Satu bonggeman mendarat tepat dipipi tirus Iqbaal. Napas Aiden terdengar tersengal sengal, menahan amarah akan kondisi Iqbaal juga khawatir dengan sahabatnya itu.

"GUE, SETAN. GUE PEDULI SAMA LO."

"LO GAK PERNAH NGANGGEP GUE HA? JADI SELAMA INI APA ARTINYA GUE DALAM HIDUP LO? BENALU? APA ARTINYA PERSAHABATAN KITA SELAMA INI BANGSAT." Aiden mengatur napasnya. "BIARPUN SELURUH DUNIA NGEJAUHIN LO, MUSUHIN LO SEKALIPUN. GUE AKAN TETAP DISAMPING LO SEBAGAI SAHABAT LO, BAAL. "

Aiden melepaskan cengrkraman di kerah baju Iqbaal, ia melihat Iqbaal menunduk terdiam. Aiden menjadi terpancing emosi atas perkataan Iqbaal. Bagi Aiden, Iqbaal seperti saudara baginya.
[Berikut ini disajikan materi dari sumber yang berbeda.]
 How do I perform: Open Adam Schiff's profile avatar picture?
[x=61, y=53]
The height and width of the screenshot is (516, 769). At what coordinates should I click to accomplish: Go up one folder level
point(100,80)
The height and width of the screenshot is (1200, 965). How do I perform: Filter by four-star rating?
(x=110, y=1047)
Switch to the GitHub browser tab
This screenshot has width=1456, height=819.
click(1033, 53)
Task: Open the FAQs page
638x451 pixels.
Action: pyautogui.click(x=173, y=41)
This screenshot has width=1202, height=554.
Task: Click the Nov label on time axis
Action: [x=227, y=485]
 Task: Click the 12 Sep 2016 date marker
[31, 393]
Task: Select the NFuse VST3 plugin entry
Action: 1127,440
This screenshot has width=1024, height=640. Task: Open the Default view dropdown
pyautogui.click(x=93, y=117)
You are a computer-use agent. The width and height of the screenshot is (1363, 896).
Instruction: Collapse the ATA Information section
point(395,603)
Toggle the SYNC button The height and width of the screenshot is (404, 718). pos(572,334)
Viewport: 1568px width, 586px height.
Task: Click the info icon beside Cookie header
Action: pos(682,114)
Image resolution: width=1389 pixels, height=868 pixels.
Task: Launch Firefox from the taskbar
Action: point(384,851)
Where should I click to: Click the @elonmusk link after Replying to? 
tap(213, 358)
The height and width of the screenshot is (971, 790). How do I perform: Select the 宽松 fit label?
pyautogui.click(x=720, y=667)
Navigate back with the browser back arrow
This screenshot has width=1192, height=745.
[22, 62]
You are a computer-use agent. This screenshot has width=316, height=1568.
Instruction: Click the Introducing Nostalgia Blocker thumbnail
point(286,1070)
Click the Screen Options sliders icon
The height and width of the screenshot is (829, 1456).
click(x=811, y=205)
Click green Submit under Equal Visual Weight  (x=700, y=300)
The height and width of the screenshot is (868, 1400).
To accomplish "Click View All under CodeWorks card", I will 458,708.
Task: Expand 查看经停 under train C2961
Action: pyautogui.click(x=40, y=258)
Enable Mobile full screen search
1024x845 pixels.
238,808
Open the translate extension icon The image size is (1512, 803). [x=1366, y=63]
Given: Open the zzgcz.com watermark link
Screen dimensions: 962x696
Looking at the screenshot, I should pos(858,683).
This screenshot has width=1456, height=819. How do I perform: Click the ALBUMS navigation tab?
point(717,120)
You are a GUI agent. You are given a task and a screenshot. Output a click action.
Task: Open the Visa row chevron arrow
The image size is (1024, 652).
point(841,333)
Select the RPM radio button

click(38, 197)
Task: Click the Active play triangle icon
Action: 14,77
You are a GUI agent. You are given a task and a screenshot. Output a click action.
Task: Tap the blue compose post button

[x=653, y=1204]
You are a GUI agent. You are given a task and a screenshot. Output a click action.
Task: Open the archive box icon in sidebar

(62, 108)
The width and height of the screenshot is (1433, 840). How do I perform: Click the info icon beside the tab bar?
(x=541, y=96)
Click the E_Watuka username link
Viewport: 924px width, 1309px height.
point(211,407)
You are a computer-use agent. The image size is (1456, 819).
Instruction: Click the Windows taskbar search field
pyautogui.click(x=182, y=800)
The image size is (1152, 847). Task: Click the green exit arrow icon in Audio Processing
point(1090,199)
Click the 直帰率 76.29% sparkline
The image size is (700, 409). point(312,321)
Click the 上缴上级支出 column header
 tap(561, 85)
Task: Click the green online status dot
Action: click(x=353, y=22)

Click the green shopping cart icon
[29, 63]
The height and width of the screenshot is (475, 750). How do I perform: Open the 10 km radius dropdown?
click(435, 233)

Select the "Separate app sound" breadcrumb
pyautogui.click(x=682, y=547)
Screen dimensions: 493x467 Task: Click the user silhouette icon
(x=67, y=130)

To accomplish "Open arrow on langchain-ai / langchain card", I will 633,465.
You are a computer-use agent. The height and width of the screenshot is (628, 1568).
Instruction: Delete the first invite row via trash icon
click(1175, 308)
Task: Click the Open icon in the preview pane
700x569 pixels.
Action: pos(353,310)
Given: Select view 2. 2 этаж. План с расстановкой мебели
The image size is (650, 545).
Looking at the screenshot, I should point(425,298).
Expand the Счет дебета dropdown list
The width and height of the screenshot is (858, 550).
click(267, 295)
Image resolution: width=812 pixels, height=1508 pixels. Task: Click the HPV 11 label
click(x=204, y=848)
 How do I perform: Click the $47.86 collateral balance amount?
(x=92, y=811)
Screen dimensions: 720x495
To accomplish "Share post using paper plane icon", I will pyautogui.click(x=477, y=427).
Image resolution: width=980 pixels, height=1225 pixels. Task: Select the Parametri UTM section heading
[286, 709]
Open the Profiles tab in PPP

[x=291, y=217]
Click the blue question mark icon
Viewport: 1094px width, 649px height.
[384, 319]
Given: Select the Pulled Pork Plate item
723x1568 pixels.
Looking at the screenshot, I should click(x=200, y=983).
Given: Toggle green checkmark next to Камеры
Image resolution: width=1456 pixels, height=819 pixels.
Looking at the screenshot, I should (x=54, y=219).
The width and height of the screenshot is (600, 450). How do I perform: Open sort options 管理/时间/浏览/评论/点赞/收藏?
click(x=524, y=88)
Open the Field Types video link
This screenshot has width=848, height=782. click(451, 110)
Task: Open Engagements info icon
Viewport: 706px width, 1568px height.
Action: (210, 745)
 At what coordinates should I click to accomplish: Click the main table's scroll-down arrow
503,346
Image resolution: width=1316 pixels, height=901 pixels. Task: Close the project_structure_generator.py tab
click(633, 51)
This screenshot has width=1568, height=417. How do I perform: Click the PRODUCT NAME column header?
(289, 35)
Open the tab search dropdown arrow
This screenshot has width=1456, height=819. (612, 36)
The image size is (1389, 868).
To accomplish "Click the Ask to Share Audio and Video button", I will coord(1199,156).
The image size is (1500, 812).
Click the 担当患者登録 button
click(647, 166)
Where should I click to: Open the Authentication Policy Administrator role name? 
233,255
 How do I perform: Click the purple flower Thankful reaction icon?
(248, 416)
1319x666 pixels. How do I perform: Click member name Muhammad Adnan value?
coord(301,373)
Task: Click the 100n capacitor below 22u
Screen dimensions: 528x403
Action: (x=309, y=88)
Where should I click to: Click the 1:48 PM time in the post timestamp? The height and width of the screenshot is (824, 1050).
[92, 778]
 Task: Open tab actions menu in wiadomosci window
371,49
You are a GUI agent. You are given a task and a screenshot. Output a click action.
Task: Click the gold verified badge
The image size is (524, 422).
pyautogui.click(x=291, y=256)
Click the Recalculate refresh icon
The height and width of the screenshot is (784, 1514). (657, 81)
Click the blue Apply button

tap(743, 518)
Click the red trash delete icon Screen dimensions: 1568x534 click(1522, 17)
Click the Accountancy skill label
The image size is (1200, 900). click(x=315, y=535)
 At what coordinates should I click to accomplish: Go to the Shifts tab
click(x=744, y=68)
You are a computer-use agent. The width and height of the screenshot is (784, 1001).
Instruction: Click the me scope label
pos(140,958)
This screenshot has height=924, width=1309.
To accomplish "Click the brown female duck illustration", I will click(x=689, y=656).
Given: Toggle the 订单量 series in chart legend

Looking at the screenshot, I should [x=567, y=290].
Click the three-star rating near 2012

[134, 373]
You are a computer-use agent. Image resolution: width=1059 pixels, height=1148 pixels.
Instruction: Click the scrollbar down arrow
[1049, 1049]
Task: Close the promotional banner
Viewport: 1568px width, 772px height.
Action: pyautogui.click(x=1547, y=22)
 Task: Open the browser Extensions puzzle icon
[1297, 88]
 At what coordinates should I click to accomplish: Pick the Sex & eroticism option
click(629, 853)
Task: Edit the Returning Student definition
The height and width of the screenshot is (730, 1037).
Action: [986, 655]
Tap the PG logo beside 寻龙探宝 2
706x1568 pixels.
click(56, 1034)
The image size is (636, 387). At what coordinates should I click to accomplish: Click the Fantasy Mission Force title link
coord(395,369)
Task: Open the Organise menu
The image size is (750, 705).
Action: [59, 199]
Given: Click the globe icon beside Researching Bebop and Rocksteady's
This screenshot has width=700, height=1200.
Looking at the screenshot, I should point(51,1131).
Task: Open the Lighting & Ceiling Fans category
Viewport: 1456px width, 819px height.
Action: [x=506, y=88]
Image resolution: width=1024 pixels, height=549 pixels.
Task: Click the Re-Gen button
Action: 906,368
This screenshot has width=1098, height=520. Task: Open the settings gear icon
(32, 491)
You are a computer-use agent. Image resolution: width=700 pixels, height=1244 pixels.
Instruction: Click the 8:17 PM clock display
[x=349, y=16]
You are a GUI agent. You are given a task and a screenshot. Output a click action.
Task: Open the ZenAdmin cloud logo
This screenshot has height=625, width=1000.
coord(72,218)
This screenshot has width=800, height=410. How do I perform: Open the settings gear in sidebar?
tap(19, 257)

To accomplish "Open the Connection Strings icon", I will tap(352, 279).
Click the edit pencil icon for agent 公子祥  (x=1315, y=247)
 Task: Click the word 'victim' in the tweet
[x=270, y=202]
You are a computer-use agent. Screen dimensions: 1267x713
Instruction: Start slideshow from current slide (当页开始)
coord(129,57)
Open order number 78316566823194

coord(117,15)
Melihat Iqbaal begini, Aiden merasa sudah menjadi sahabat yang tidak berguna dalam menjaga sahabatnya sendiri.

Tubuh Iqbaal bergetar, ia menangis. Emosi Aiden meredam, dirangkulnya pundak Iqbaal dan mengusap kepala Iqbaal layaknya saudara kandung.

"Gue kangen Bunda." Lirih Iqbaal

Kini Iqbaal sudah tenang, bahkan ia sudah tertidur pulas setelah meminum obatnya. Wajah Iqbaal pucat dan tubuhnya dingin. Aiden menarik selimut sebatas dada setelah selesai membalut pergelangan tangan Iqbaal dengan perban.

Aiden melirik lantai yang masih kotor dengan darah Iqbaal. Aiden menghela napas, ditatapnya lagi Sang sahabat. Lagi lagi begini

Aiden sudah cukup lama mengenal Iqbaal, tepatnya sejak keduanya duduk di bangku SMP. Aiden juga paham betul akan sikap dan sifat Iqbaal. Namun beberapa tahun belakangan Iqbaal berubah mejadi aneh, tepatnya semenjak Ibunda Iqbaal meninggal akibat depresi berat.